Electric vehicle fires, when they occur, come with the side effect of the danger of thermal runaway and explosion that can be far greater than the corresponding risk with petrol-powered vehicles. Hybrids, of course, have both.
It has been generally accepted that the existing guidelines and regulations for handling hazardous materials and goods were behind the times when it came to dealing with electric vehicle fire risks.
Manufacturers have steadily been reducing the risks of a fire occurring in a li-ion car battery, and the next step will be to attempt to reduce the implications should such a fire still break out.
A first step will be comprehensive guidelines that address the unique risks associated with EV transportation. Shippers will also need to ensure proper training for their crew members in handling EVs, including firefighting techniques specific to lithium-ion battery fires, analysts have said.
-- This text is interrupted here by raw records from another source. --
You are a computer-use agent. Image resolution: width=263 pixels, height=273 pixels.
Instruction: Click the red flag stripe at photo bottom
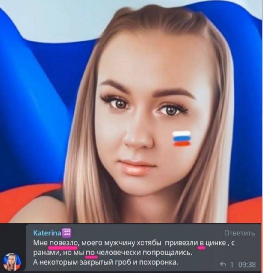tap(26, 205)
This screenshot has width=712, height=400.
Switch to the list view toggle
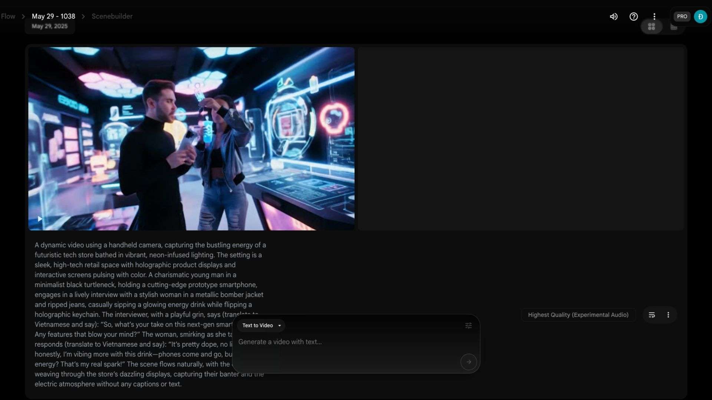(x=674, y=27)
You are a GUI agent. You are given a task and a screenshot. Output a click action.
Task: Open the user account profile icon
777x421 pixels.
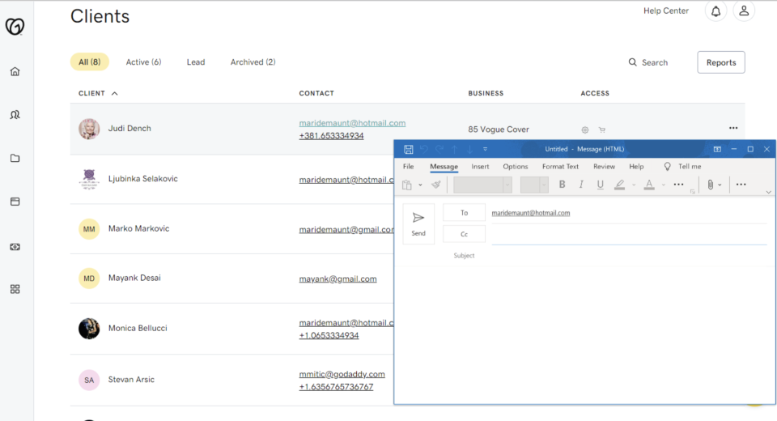click(743, 11)

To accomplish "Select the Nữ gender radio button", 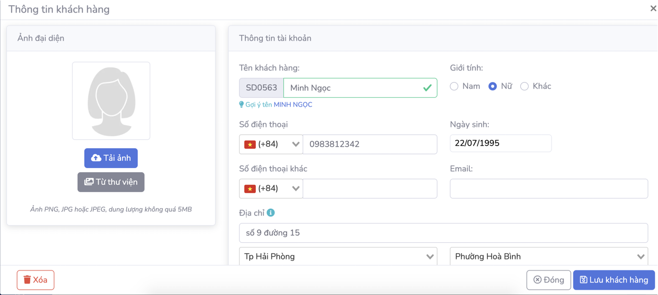I will (493, 86).
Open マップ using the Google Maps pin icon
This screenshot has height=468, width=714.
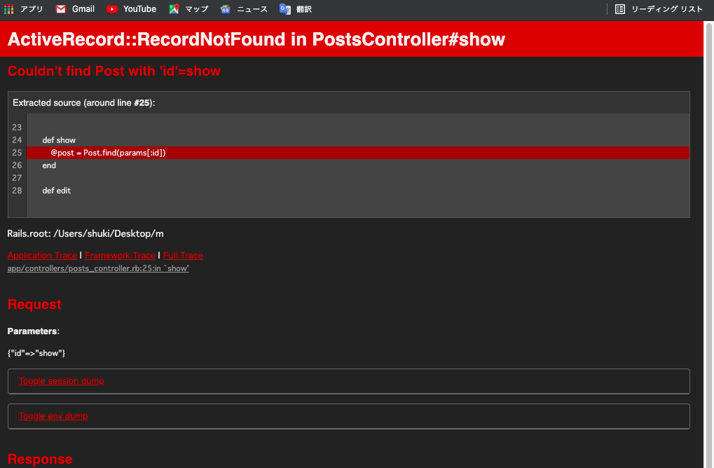click(x=173, y=9)

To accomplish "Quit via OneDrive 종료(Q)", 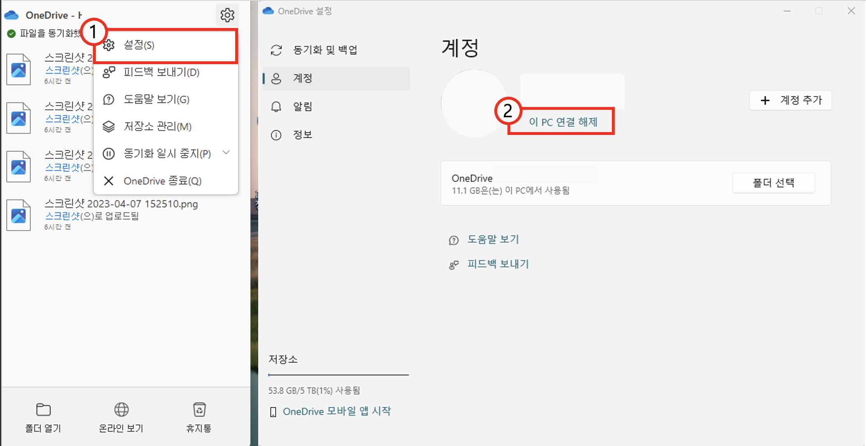I will [x=162, y=181].
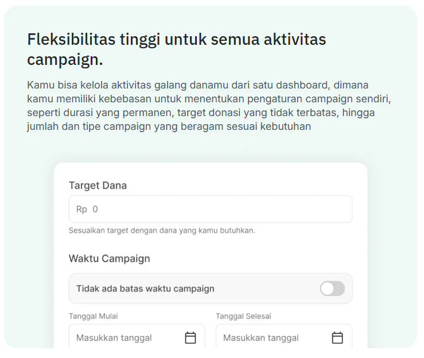The image size is (424, 358).
Task: Click the Target Dana label
Action: [x=98, y=186]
New regulations could require shippers to invest in adequate infrastructure that would enable crew to deal with potential EV fires during transit. These would include advanced fire suppression systems onboard, coupled with proper ventilation systems.
Insurers have, unsurprisingly, been in the vanguard when it comes to encouraging improvements in all aspects of risk when it comes to transporting EVs. No official estimates have yet been released as to the ultimate cost of the Fremantle Highway fire but, given previous examples of fires on board car carriers, an estimate of $300m to $500m total would not be ruled out of court.